What just happened? What was yesterday's Lords debate on adding data retention powers - the so-called "snoopers' charter" - to the Counter-Terrorism and Security Bill supposed to achieve?
After all, the Gang of Four senior peers behind it didn't, in the end, even attempt to force it to a vote.
The Gang took the view that in the light of the recent terror attacks in Paris - which had happened after the Counter-Terrorism and Security Bill had been passed by the Commons - there was a clear need to revisit the issue of the Security Services' powers to monitor new forms of internet communication.
What, they asked, if there was a Paris-style attack in this country, which was later found to have been preventable, if they had had these powers?
What they had hoped for was that the government (or at least the Conservative bit of it) would have let them see the text of the draft bill that was drawn up when their original Communications Data Bill proposals were savaged by a special select committee in 2012.
This draft bill has not been seen by many people outside the Home Office, but Lord Blencathra, the former Home Office Minister David Maclean, who chaired that special select committee, is on record saying that it meets most of their objections.
Had they been allowed to see it, the Gang could then have offered up its wording as a state-of-the-art amendment; meeting most of the main concerns which surrounded the government's original proposals.
But the government wouldn't release it - this was partly because the Coalition wouldn't last very long if its member parties were forever seeking to outflank each other, when they could enlist the support of opposition parties...
So while Labour might well have supported a tougher line on data retention than Nick Clegg, it would have been seen as bad tactics and would have invited retaliation.
And in any event, Labour didn't seem keen on the idea of shoe-horning such momentous powers into a fast tracked bill, at the last moment.
That meant that the Gang were left with the original wording: the very wording that was taken apart by the Blencathra Committee.
Now, here comes the science bit…concentrate...
This meant they were offering up a wording on a very important encroachment into personal privacy, in which they had no real confidence - in the hope that the government would then have been forced to respond by digging out the new wording from its draft bill, when the amendments were sent back to the Commons, and offer it in lieu.
Many peers took the view that this was no way to run a chip shop. It would mean very significant change being introduced via one quite brief debate in the Commons and one quite brief debate in the Lords, via the so-called ping-pong process, which allows the two Houses of Parliament to agree the final content of legislation.
These powers, many thought, were so important that they could not possibly be scrutinised properly and passed into law by that means. The amendments offered up by Gang member Lord King were indeed very big. They ran from amendment 11A to amendment 11T.

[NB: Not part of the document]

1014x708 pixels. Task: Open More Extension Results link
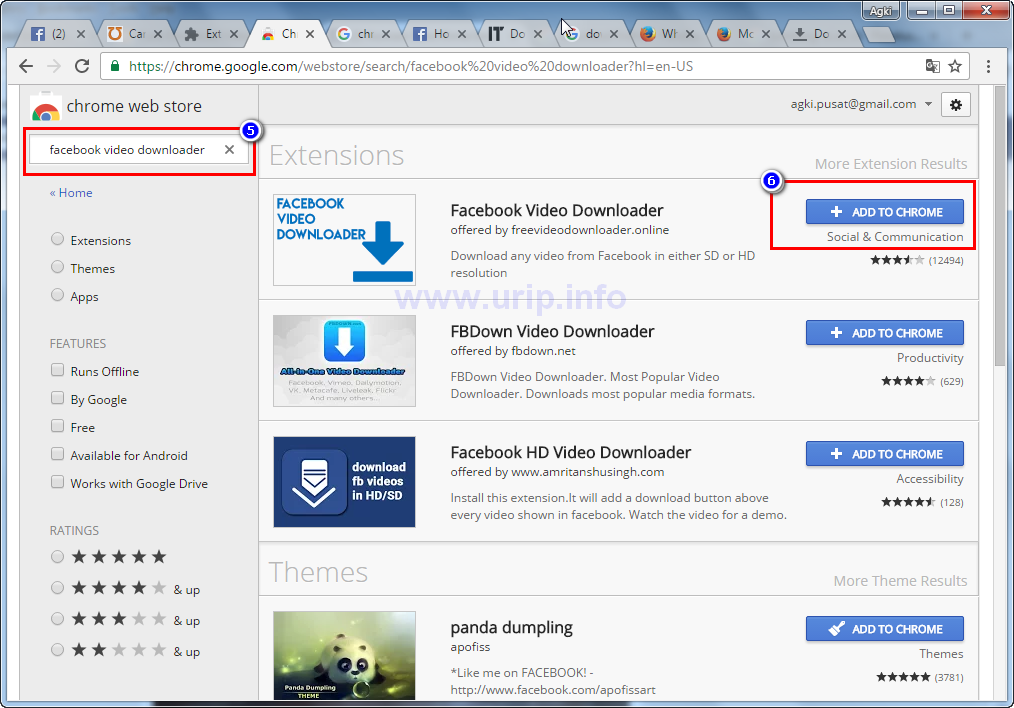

So in the end the Gang never had a real chance of getting their way, and the debate they held on Monday during the report stage of the Counter-Terrorism Bill was, in the end, an exercise in keeping up the pressure for data retention laws to be introduced as soon as possible after the next election.
What happens then rather depends on who's in government… but some new attempt to legislate looks pretty likely.
The revised version lurking in the Home Office is a much more passable bill. It doesn't confer sweeping powers a huge range of agencies - one of the biggest objections to the original draft - and would only allow agencies tackling terrorism, paedophilia and serious crime access to them.
The new bill is laid out in subsections so that Parliament could vote separately on monitoring data with different degrees of sensitivity, for example, weblogs and IP addresses and there would be extensive consultation on the "permitted purposes" for which the data could be used.
And this is where the process matters; attempting to bounce through this kind of legislation is a recipe for disaster.
Maximum consultation and punctilious attention to objections may not work either. But the judgement of ministers is clearly that it stands a much better chance.